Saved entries

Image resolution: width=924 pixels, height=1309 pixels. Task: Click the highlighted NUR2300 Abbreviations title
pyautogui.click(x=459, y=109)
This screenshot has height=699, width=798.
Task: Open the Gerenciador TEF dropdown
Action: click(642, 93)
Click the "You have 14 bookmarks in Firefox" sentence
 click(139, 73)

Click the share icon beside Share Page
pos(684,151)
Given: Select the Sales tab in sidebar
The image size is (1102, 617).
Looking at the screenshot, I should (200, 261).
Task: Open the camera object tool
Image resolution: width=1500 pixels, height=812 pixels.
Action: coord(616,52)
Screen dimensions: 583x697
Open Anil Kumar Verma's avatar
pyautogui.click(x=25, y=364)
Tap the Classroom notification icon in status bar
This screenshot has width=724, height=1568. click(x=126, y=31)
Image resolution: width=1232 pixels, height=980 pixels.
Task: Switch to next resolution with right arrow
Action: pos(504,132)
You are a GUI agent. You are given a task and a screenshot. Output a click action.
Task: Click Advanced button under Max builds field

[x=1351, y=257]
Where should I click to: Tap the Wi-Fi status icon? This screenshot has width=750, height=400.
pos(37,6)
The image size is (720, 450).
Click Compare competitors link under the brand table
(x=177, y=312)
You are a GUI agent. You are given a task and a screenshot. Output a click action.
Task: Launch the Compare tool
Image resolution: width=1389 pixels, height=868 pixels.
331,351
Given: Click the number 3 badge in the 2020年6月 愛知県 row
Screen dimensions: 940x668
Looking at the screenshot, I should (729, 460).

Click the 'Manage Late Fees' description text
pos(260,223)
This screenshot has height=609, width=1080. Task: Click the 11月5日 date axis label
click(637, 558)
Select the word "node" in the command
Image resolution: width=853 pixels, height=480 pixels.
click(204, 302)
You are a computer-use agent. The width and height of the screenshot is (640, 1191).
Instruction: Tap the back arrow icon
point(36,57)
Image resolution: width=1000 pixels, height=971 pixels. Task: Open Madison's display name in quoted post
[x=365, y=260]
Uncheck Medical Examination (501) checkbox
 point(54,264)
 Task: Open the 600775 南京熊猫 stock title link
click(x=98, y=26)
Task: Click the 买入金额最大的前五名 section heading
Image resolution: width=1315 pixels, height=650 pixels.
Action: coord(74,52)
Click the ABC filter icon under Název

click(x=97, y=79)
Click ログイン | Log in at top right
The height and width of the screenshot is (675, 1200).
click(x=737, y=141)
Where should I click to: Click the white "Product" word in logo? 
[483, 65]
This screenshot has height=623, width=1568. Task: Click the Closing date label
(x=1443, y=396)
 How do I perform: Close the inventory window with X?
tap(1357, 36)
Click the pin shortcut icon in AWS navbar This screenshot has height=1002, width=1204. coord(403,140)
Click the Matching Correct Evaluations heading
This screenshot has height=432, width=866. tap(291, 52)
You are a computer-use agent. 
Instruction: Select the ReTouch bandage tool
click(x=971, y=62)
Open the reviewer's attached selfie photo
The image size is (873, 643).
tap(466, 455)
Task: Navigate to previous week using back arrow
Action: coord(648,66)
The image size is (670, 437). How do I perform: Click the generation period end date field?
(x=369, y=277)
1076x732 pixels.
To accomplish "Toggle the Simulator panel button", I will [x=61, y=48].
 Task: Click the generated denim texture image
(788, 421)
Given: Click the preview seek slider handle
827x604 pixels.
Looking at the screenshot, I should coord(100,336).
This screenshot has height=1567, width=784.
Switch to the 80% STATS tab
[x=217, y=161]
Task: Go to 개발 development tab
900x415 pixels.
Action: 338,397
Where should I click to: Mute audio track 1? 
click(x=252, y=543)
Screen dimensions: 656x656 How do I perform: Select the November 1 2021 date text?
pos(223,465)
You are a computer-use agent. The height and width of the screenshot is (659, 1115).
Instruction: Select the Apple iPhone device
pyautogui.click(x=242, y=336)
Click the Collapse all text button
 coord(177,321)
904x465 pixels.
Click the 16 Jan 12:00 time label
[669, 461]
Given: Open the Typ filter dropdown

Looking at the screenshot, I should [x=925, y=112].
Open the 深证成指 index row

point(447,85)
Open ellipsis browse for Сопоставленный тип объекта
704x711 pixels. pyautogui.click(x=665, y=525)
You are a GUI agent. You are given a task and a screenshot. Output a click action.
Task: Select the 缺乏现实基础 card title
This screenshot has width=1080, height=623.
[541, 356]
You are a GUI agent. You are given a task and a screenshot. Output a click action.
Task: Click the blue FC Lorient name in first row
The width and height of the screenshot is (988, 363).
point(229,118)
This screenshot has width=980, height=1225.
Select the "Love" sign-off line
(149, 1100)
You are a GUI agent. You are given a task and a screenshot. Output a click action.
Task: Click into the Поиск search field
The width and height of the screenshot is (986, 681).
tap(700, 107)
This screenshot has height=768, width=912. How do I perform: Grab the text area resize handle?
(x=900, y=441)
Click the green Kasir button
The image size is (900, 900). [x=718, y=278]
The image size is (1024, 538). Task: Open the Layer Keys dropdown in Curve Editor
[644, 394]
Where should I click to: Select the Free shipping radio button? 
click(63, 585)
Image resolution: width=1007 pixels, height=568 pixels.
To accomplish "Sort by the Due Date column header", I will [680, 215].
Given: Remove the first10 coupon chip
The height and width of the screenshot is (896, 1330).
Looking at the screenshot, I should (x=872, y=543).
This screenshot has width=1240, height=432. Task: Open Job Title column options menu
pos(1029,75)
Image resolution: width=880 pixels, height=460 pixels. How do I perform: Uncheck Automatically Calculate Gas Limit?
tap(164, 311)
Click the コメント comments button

__EXERCISE PROMPT__. Could you restate every entry verbatim, please?

__EXPECTED OUTPUT__.
Image resolution: width=924 pixels, height=1309 pixels. Task: Click the highlighted NUR2300 Abbreviations title
pyautogui.click(x=459, y=109)
This screenshot has height=699, width=798.
Task: Open the Gerenciador TEF dropdown
Action: click(642, 93)
Click the "You have 14 bookmarks in Firefox" sentence
 click(139, 73)

Click the share icon beside Share Page
pos(684,151)
Given: Select the Sales tab in sidebar
The image size is (1102, 617).
Looking at the screenshot, I should (200, 261).
Task: Open the camera object tool
Image resolution: width=1500 pixels, height=812 pixels.
Action: coord(616,52)
Screen dimensions: 583x697
Open Anil Kumar Verma's avatar
pyautogui.click(x=25, y=364)
Tap the Classroom notification icon in status bar
This screenshot has width=724, height=1568. click(x=126, y=31)
Image resolution: width=1232 pixels, height=980 pixels.
Task: Switch to next resolution with right arrow
Action: pos(504,132)
You are a GUI agent. You are given a task and a screenshot. Output a click action.
Task: Click Advanced button under Max builds field

[x=1351, y=257]
Where should I click to: Tap the Wi-Fi status icon? This screenshot has width=750, height=400.
pos(37,6)
The image size is (720, 450).
Click Compare competitors link under the brand table
(x=177, y=312)
You are a GUI agent. You are given a task and a screenshot. Output a click action.
Task: Launch the Compare tool
Image resolution: width=1389 pixels, height=868 pixels.
331,351
Given: Click the number 3 badge in the 2020年6月 愛知県 row
Screen dimensions: 940x668
Looking at the screenshot, I should (729, 460).

Click the 'Manage Late Fees' description text
pos(260,223)
This screenshot has height=609, width=1080. Task: Click the 11月5日 date axis label
click(637, 558)
Select the word "node" in the command
Image resolution: width=853 pixels, height=480 pixels.
click(204, 302)
You are a computer-use agent. The width and height of the screenshot is (640, 1191).
Instruction: Tap the back arrow icon
point(36,57)
Image resolution: width=1000 pixels, height=971 pixels. Task: Open Madison's display name in quoted post
[x=365, y=260]
Uncheck Medical Examination (501) checkbox
 point(54,264)
 Task: Open the 600775 南京熊猫 stock title link
click(x=98, y=26)
Task: Click the 买入金额最大的前五名 section heading
Image resolution: width=1315 pixels, height=650 pixels.
Action: coord(74,52)
Click the ABC filter icon under Název

click(x=97, y=79)
Click ログイン | Log in at top right
The height and width of the screenshot is (675, 1200).
click(x=737, y=141)
Where should I click to: Click the white "Product" word in logo? 
[483, 65]
This screenshot has height=623, width=1568. Task: Click the Closing date label
(x=1443, y=396)
 How do I perform: Close the inventory window with X?
tap(1357, 36)
Click the pin shortcut icon in AWS navbar This screenshot has height=1002, width=1204. coord(403,140)
Click the Matching Correct Evaluations heading
This screenshot has height=432, width=866. tap(291, 52)
You are a computer-use agent. 
Instruction: Select the ReTouch bandage tool
click(x=971, y=62)
Open the reviewer's attached selfie photo
The image size is (873, 643).
tap(466, 455)
Task: Navigate to previous week using back arrow
Action: coord(648,66)
The image size is (670, 437). How do I perform: Click the generation period end date field?
(x=369, y=277)
1076x732 pixels.
To accomplish "Toggle the Simulator panel button", I will [x=61, y=48].
 Task: Click the generated denim texture image
(788, 421)
Given: Click the preview seek slider handle
827x604 pixels.
Looking at the screenshot, I should coord(100,336).
This screenshot has height=1567, width=784.
Switch to the 80% STATS tab
[x=217, y=161]
Task: Go to 개발 development tab
900x415 pixels.
Action: 338,397
Where should I click to: Mute audio track 1? 
click(x=252, y=543)
Screen dimensions: 656x656 How do I perform: Select the November 1 2021 date text?
pos(223,465)
You are a computer-use agent. The height and width of the screenshot is (659, 1115).
Instruction: Select the Apple iPhone device
pyautogui.click(x=242, y=336)
Click the Collapse all text button
 coord(177,321)
904x465 pixels.
Click the 16 Jan 12:00 time label
[669, 461]
Given: Open the Typ filter dropdown

Looking at the screenshot, I should [x=925, y=112].
Open the 深证成指 index row

point(447,85)
Open ellipsis browse for Сопоставленный тип объекта
704x711 pixels. pyautogui.click(x=665, y=525)
You are a GUI agent. You are given a task and a screenshot. Output a click action.
Task: Select the 缺乏现实基础 card title
This screenshot has width=1080, height=623.
[541, 356]
You are a GUI agent. You are given a task and a screenshot. Output a click action.
Task: Click the blue FC Lorient name in first row
The width and height of the screenshot is (988, 363).
point(229,118)
This screenshot has width=980, height=1225.
Select the "Love" sign-off line
(149, 1100)
You are a GUI agent. You are given a task and a screenshot. Output a click action.
Task: Click into the Поиск search field
The width and height of the screenshot is (986, 681).
tap(700, 107)
This screenshot has height=768, width=912. How do I perform: Grab the text area resize handle?
(x=900, y=441)
Click the green Kasir button
The image size is (900, 900). [x=718, y=278]
The image size is (1024, 538). Task: Open the Layer Keys dropdown in Curve Editor
[644, 394]
Where should I click to: Select the Free shipping radio button? 
click(63, 585)
Image resolution: width=1007 pixels, height=568 pixels.
To accomplish "Sort by the Due Date column header", I will [680, 215].
Given: Remove the first10 coupon chip
The height and width of the screenshot is (896, 1330).
Looking at the screenshot, I should (x=872, y=543).
This screenshot has width=1240, height=432. Task: Open Job Title column options menu
pos(1029,75)
Image resolution: width=880 pixels, height=460 pixels. How do I perform: Uncheck Automatically Calculate Gas Limit?
tap(164, 311)
Click the コメント comments button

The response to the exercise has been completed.